Auditory Dysfunction in Stickler Syndrome

Author Affiliations

From the Hearing Section, Neuro-Otology Branch (Drs Szymko-Bennett, Shotland, and Griffith and Mss Mastroianni, Rudy, and McCullagh), Head and Neck Surgery Branch (Dr Ondrey), Laboratory of Molecular Genetics, National Institute on Deafness and Other Communication Disorders (Dr Griffith), and the National Human Genome Research Institute, National Institutes of Health (Mss Davis and Balog and Drs Levy, Liberfarb, and Francomano), Bethesda, Md.

Arch Otolaryngol Head Neck Surg. 2001;127(9):1061-1068. doi:10.1001/archotol.127.9.1061
Abstract

Objectives  To characterize the natural history and possible mechanisms of hearing loss in Stickler syndrome (OMIM 108300; or hereditary progressive arthro-ophthalmopathy) and to determine if the auditory phenotype is a useful discriminating feature for the differential diagnosis of this group of disorders.

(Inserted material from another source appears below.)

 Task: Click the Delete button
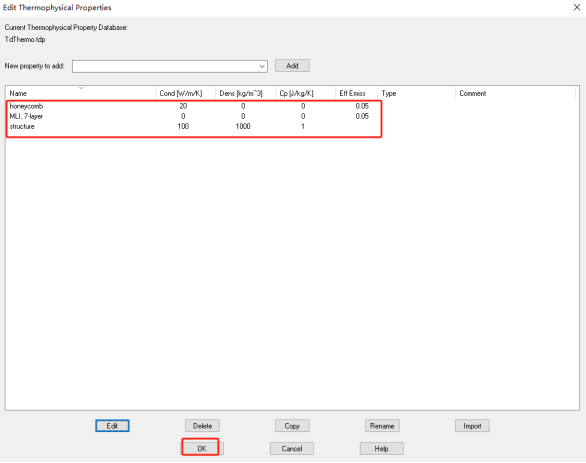[x=202, y=426]
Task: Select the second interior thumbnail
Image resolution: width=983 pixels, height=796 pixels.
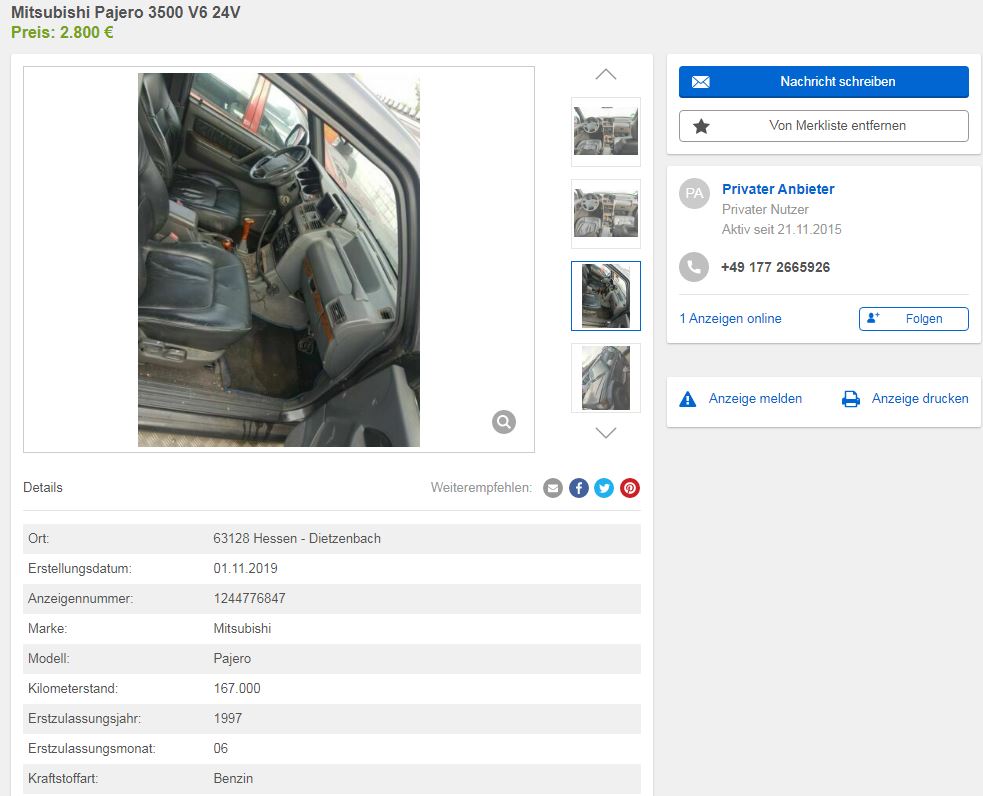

Design  Multifamily study.

Setting  Outpatient audiology and otolaryngology clinics at the Warren Grant Magnuson Clinical Center of the National Institutes of Health, Rockville, Md.

Subjects  Forty-six affected individuals from 29 different families segregating Stickler syndrome.

Interventions  Clinical audiologic and otolaryngological examinations were performed on all individuals, including pure-tone audiometry, speech audiometry, and middle ear immittance testing. Otoacoustic emissions, auditory brainstem response, infrared video electronystagmography, and temporal bone computed tomography were performed on a subset of participants.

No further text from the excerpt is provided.